Historical Background
When Steinbeck wrote The Grapes of Wrath, the United States was suffering through a severe economic depression. Everywhere people lost their savings, homes, and means of earning a living. Especially hard hit were the farming areas of the Midwest. Poor farming practices had depleted the soil, and it became less capable of supporting the individual families who farmed their small sections of it. Also, the markets and prices for the crops declined. Agriculture markedly changed in the area as a result. Small farms were consolidated into larger, and more profitable units. Tractors, other machines, and day laborers replaced mules and family labor. Independent farm life, which had developed the area and dominated it during the 1800s, dwindled. In the mid-1930s there were severe droughts and erosion of the dry soil by strong winds. This created a Dust Bowl
in the states of Oklahoma, Texas, Kansas, and Colorado. The small farmers, now tenants and sharecroppers, were uprooted from the homes and farms which had belonged to their families for many years. By the tens of thousands these victims of depression, drought, and dust headed west to seek a better life in the fertile fields of California. They found themselves as much victims there. Work was scarce, wages were low, and they were resented, resisted, and repressed by the residents. Their attempts to better their lives were branded as Communism, a system much disliked and feared by many Americans of the time.

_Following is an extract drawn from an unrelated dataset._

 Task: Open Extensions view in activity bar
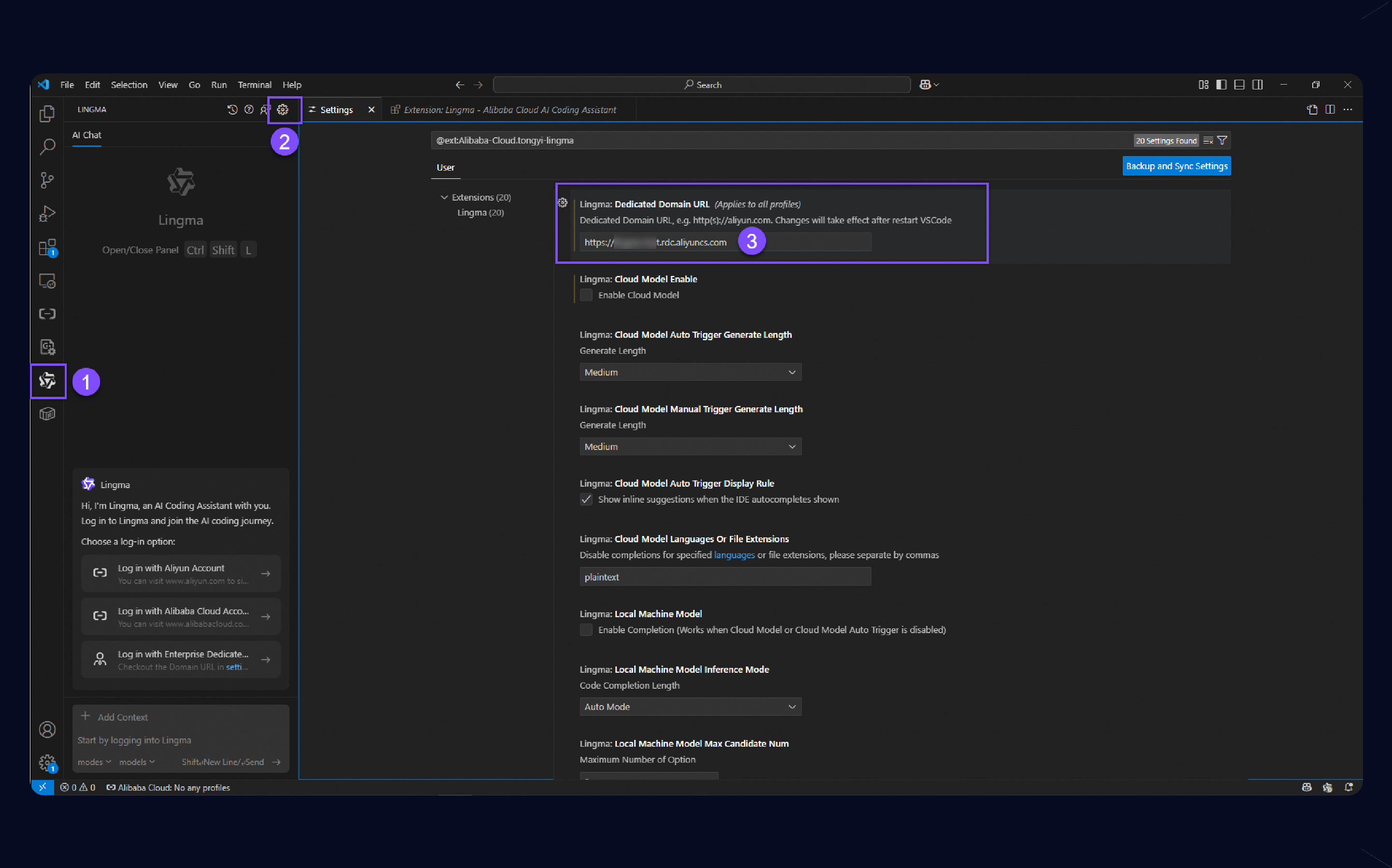[x=47, y=248]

Reaction to The Grapes of Wrath was immediate, and ran to extremes of praise and condemnation. One noted critic said the book might do for its time what Uncle Tom’s Cabin did for its, because it so strongly exposed social injustice and called for social redress; but many people denounced it as Communist propaganda. People in California and Oklahoma charged it was full of exaggerated lies about the conditions and treatment of the migrants in their respective states. In California, one writer refuted point-by-point what he labeled the book’s inaccuracies. A Congressman from Oklahoma denounced it, on behalf of the people of his state, on the floor of the House of Representatives as a dirty, lying, filthy manuscript-a lie, a damnable lie, a black, infernal creation of a twisted, distorted mind.
Copies of the book were symbolically burned in a town in Illinois by order of the Library Board, even as the librarian noted that the waiting list for it was longer than for any other book in history. The burning order came in the same week the book had its largest sales in seven months. Indeed, the general public embraced The Grapes of Wrath. It became a best-seller shortly after publication and has been in print and widely read continuously since that time.